Cordes went on to describe Palin’s future plans, including an upcoming speech in California: "Her appearance is almost certain to raise speculation about her political ambitions. But some say Palin hasn't done enough to change how people feel about her." After mentioning that Palin was offering to stump for Republican candidates, Cordes observed: "But a couple of Republicans running for governor this year have already appeared cool to the idea of having her in to support them."
On Monday, CBS correspondent Wyatt Andrews reported on the beginning of confirmation hearings for Supreme Court nominee Sonia Sotomayor and declared: "To Democrats, Sotomayor is the perfect nominee.

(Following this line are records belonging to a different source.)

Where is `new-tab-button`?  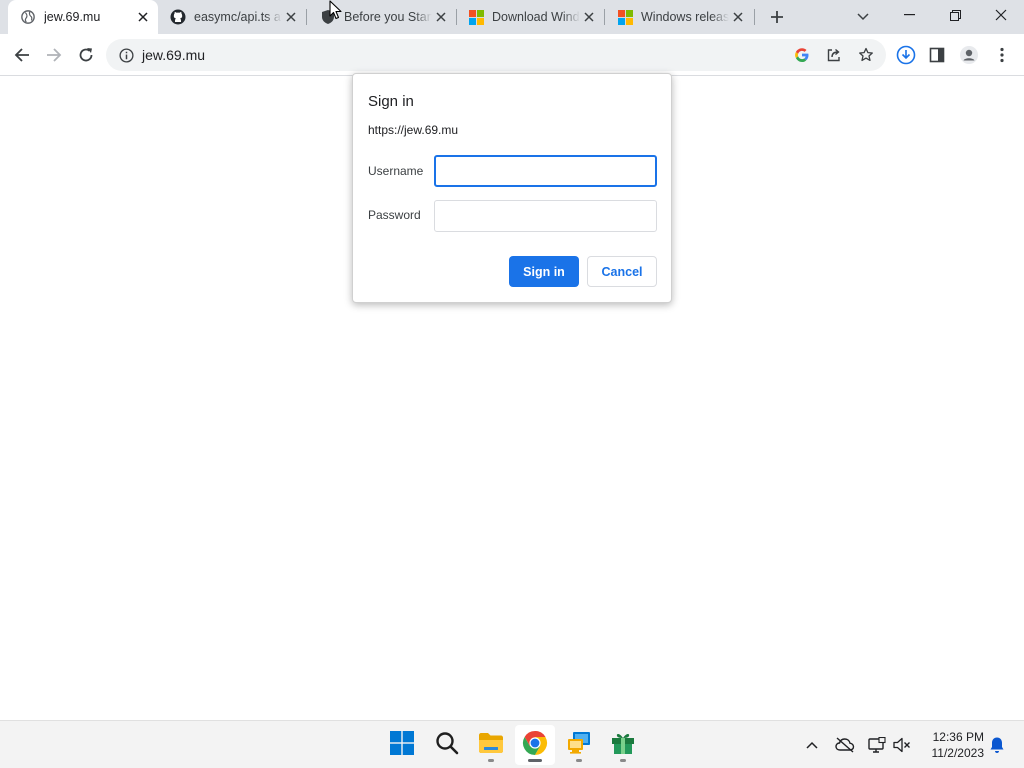
new-tab-button is located at coordinates (777, 17). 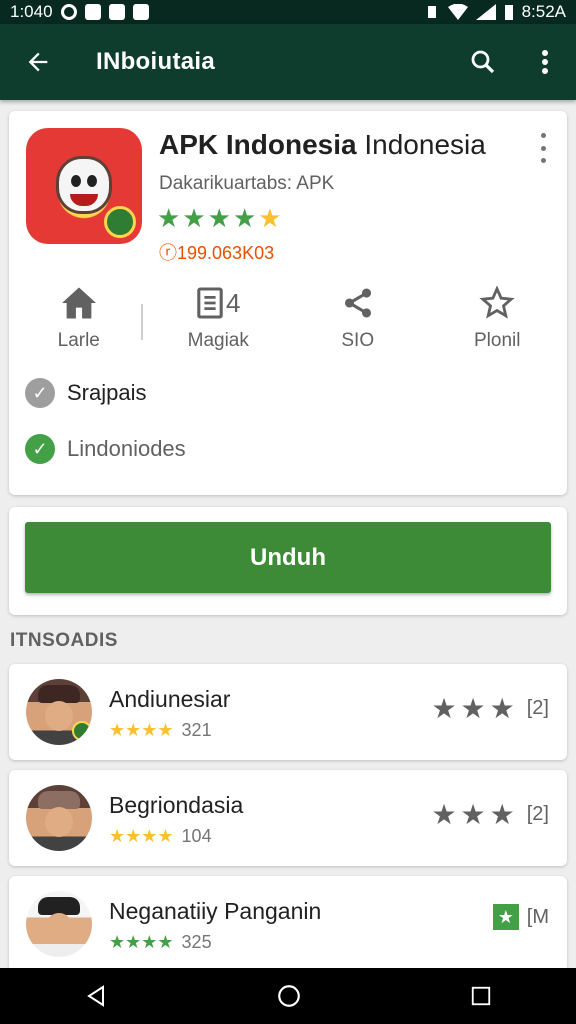 I want to click on download-count: ⓡ199.063K03, so click(x=217, y=253). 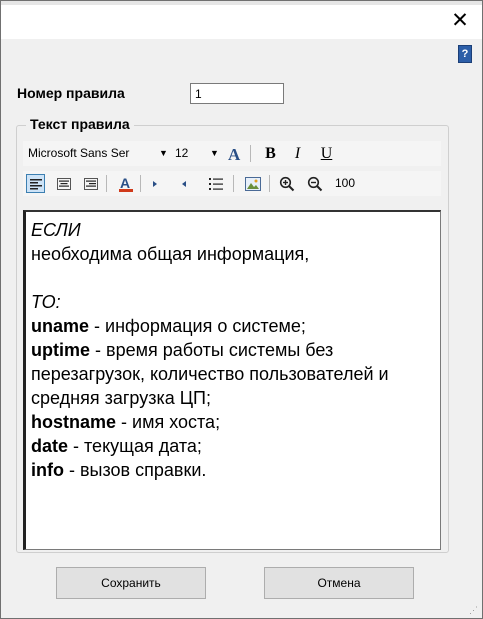 What do you see at coordinates (242, 22) in the screenshot?
I see `title-bar: ✕` at bounding box center [242, 22].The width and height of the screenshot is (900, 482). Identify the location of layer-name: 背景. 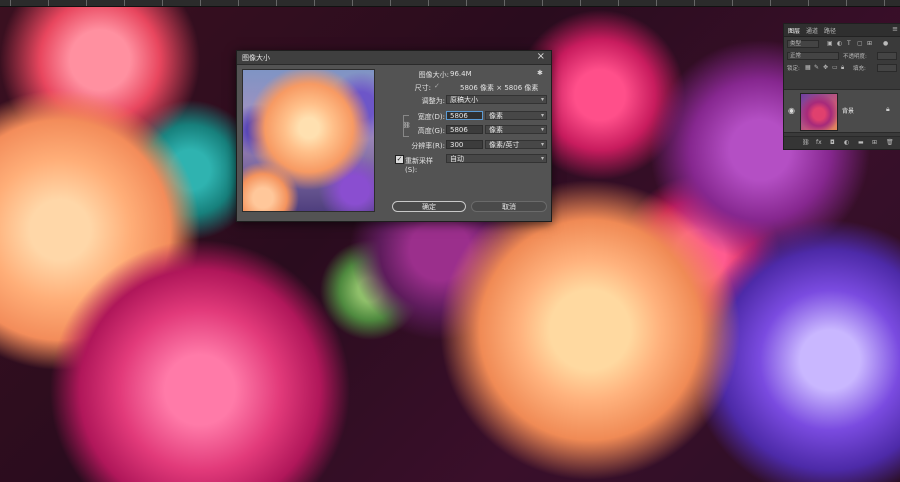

That a child of the projects would progress through Ivy League schools and later a 17-year career as a federal judge makes hers an all-American story."
The Early Show segment began with co-host Julie Chen citing poll numbers that showed the American people were not fully impressed with that "all-American story": "A new CBS poll finds that 23% of Americans have a favorable opinion of Judge Sotomayor [decrease from 33% in June], while 15% were unfavorable [up from 9% in June]. 6 in 10 are still undecided or have not heard enough yet [62%, up from 58%]. And 35% say it's very important to have another woman on the high court." An on-screen graphic of the numbers showed a shift from June, but Chen failed to note the change in people’s attitudes toward Sotomayor.
On Monday’s Countdown show on MSNBC, as host Keith Olbermann and NBC News correspondent Richard Engel discussed the apparent murder of 27-year-old Neda Agha-Soltan by Iranian government forces as part of the crackdown against pro-democracy protesters, and the possibility that she will become the visual symbol for her country’s pro-democracy movement because her death was recorded, Engel brought up the infamous Mohammed al-Dura video clip from September 2000 and claimed that the Palestinian boy was shot and killed by Israeli troops – as if this story were not in dispute – even though many who have examined the case closely over the years believe not only that the boy was not hit by Israeli bullets, but that the video purporting to document his shooting and death was likely a hoax.
The exchange from Monday's Countdown show, in which both Engel and Olbermann assumed the al-Dura story to be undisputed:
KEITH OLBERMANN: To the point of Neda Soltan, I don’t know that there’s ever been a revolution, or even a near revolution, that did not have an identifiable face, a martyr, you think of everything from Tiananmen Square to Lexington and Concord-
RICHARD ENGEL: I was thinking more, remember Mohammed al-Dura, the boy who was shot in Gaza-
OLBERMANN: Yes, yes.
ENGEL: -in his father’s arms-
ENGEL: -and who became a symbol of injustice? I think this is a similar moment.